The View from the Balcony

Every day after work, the husband and me sit sipping chai in our apartment balcony. It’s usually dusk, the sky is a brilliant cloudy orange, there’s the faint smell of the chemicals used for fumigating mosquitoes, there’s the sound of children making the kind of weird noises that they usually do, and there’s the sound of me greedily munching whatever bit of food that’s unlucky enough to inhabit my cabinets. It’s my favorite part of the day, one of those slices of time which is perfectly blended with silence and sound, when your senses feel totally alive, and yet there’s a peace in your heart, you don’t want to talk about, in case you jinx it.
And yet for the past few days, I have been feeling a tad uncomfortable. A tad.
We live in one of Bangalore’s new swanky apartments. It’s a fairly large campus with seven towers, each tower standing at 20 stories. I moved in here after marriage, and notwithstanding the romance of it, I love the place. I love the open spaces where I can go walking, love the landscaping with flowers, love the sound of kids playing in the grounds, love watching elderly aunties and uncles sitting on strategically placed benches. I love to drive back from office, and look at the neatly placed white buildings with their clean modern architectural lines, the lights gleaming in well-lit apartments, giving a sense of cheerful prosperity. And most of all, I love my home. It’s on the tenth floor, and our drawing room has one wall completely done in glass. It gives me a sense of space, of light, of openness, that for me is addictive. The drawing room opens to a balcony, which is where I spend most of my time ruminating over chai and meandering thoughts. I love being here.
Beyond the apartment, lies the city. The city in its glorious brilliant ugly lively existence. I would have liked a view with mountains and forests, and the hubby would have liked to get an ocean or a lake in his less ambitious dreams. What we have instead is – a vast expanse of tightly cluttered, lovingly clingy, sweeping and expansive set of houses. Houses in varying sizes, varying colors, varying shapes, with nothing common about them except a total absence of aesthetics. There are hardly any trees, the roads and alleys are cramped, the shops old fashioned and sincere in their intentions, the traffic chaotic to say the least. And yet there’s something really nice about the view.
As I looked over from my balcony the first time, all I could see was the terraces of block shaped buildings who stood short in their glorious obscurity. Bunched up, they huddled together; an expanse of fluorescent greens, tangy oranges, and hideous pinks, what surprised me is that they didn’t seem to cower in front of the perfectly white, proportionate aesthetics of the new buildings that were looking over them. I was pleasantly surprised. Far being an eyesore, I felt pleasantly comfortable. Condescendingly so.
■ ■ ■ ■
§ **TASKS TO PERFORM**
(A) Reproduce the part of the balcony essay from "Every day after" to "you jinx it." word for word.
(B) In the balcony essay, on which floor of the building is the home located?

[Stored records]
■ ■ ■ ■
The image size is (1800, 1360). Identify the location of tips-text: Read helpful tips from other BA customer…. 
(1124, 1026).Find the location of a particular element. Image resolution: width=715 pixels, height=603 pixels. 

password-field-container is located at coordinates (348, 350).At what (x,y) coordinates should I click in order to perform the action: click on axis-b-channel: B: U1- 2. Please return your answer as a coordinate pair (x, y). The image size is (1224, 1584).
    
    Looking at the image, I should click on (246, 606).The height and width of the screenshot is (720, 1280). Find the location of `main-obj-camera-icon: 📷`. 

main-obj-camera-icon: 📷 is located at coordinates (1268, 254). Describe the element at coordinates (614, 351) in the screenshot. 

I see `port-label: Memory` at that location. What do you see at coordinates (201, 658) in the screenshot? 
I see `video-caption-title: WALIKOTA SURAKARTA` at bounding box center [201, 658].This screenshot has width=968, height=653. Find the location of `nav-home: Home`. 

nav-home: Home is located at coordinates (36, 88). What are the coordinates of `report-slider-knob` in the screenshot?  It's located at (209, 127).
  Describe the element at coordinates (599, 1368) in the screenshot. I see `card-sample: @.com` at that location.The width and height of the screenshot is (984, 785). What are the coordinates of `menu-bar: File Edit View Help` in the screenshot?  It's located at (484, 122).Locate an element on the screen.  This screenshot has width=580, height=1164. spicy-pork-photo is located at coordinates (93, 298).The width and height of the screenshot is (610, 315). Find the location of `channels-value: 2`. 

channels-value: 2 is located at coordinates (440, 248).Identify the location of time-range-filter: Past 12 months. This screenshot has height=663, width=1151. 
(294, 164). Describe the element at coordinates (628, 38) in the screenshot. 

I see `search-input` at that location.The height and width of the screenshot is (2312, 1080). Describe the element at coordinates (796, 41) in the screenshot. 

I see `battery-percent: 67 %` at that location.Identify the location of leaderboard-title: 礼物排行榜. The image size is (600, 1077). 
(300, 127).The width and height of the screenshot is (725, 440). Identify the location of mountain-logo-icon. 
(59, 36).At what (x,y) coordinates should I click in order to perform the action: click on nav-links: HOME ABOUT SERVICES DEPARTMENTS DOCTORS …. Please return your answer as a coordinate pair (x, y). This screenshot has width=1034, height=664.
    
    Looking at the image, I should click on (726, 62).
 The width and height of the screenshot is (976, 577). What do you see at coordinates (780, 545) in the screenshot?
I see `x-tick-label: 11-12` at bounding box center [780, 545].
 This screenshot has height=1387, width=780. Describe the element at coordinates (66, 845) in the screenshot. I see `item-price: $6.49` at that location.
■ ■ ■ ■
§ **TASK-BY-TASK OUTPUTS**
(A)
Every day after work, the husband and me sit sipping chai in our apartment balcony. It’s usually dusk, the sky is a brilliant cloudy orange, there’s the faint smell of the chemicals used for fumigating mosquitoes, there’s the sound of children making the kind of weird noises that they usually do, and there’s the sound of me greedily munching whatever bit of food that’s unlucky enough to inhabit my cabinets. It’s my favorite part of the day, one of those slices of time which is perfectly blended with silence and sound, when your senses feel totally alive, and yet there’s a peace in your heart, you don’t want to talk about, in case you jinx it.

(B) The tenth floor.